I've been trying some variation of this for about six months and could never quite get it right: decimal points would be removed, leading negative signs, sloppy handwriting completely misunderstood, etc.

recently, I revisited the problem and tried Qwen3.5:9b loaded up on my 4070 super and I was astonished by the results. Damn near 100% accuracy for even very complicated scenarios (faded handwriting, "one-line" markout corrections, etc.). I am still able to achieve 30-40 tokens per second and a page takes about 10-15 seconds - this is spun up and being called using Ollama's GGUF, thinking disabled.

The issue I'm having is that, in about 20% of the pages, Qwen hits a repetition loop and starts flood filling the markdown with empty rows ("| | | ...") until it exceeds the token allowance. This is a double whammy: it both truncates the page results and runs for 3-5x as long (average page is 400-600 tokens vs. filling 2048 tokens with nonsense).

Repetition penalties don't seem to work, nor does any amount of prompt manipulation. I've tried various other versions of the same model in vLLM and llama.cpp, but I can't achieve the same accuracy. The quantization they have on the Ollama side is magic.
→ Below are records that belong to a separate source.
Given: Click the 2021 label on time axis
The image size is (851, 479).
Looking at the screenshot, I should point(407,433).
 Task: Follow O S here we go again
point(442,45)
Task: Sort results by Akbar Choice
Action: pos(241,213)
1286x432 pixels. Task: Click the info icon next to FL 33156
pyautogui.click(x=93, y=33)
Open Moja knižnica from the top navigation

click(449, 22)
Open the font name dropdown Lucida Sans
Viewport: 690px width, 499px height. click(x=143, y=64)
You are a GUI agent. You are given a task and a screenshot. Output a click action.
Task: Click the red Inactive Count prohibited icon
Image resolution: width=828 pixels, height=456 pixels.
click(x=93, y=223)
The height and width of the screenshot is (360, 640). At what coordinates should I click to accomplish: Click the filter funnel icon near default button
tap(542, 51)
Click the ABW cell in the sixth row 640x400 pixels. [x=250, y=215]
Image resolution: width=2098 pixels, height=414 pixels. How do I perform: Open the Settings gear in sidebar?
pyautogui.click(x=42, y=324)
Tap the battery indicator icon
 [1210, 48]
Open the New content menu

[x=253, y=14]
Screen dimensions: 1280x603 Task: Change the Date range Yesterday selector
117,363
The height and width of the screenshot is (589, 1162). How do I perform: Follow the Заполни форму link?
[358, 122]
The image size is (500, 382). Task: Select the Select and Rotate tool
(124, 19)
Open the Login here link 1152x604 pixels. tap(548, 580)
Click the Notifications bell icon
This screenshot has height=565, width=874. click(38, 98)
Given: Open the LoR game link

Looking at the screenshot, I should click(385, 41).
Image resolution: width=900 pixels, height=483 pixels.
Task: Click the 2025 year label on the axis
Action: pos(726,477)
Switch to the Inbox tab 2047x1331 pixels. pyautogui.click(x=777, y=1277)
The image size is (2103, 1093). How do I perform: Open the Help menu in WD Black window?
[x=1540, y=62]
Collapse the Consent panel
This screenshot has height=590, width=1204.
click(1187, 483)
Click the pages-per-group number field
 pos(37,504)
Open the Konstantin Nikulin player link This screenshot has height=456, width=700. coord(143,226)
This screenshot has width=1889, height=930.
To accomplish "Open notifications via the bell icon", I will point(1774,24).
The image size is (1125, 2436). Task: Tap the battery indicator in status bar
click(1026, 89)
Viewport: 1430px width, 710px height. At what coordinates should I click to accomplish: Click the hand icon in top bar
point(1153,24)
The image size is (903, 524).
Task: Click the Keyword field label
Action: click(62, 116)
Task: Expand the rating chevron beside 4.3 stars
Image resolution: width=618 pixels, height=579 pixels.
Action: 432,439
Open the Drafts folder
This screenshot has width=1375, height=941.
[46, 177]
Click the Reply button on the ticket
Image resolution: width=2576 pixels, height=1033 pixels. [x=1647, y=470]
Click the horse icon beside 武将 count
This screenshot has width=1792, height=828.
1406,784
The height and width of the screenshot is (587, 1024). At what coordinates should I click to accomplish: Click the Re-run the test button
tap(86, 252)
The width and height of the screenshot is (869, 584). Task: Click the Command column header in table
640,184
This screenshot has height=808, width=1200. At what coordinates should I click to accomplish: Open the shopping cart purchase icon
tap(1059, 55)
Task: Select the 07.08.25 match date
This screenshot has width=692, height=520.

I tried Gemma4 last night and had about 95% the accuracy and no repetition loops and about a 30% speed increase - which was great, but not good enough for this use case.

Has anyone else encountered this, or had a similar use case they worked through, and can provide some guidance? I appreciate it.

Fine tuning isn't off the table, and that might be what it takes, but I wanted to ask you guys, first.

(the elephant in the room: I don't intend on running all 50 million pages through my one 4070 ultra. just trying to get the pipeline solid first)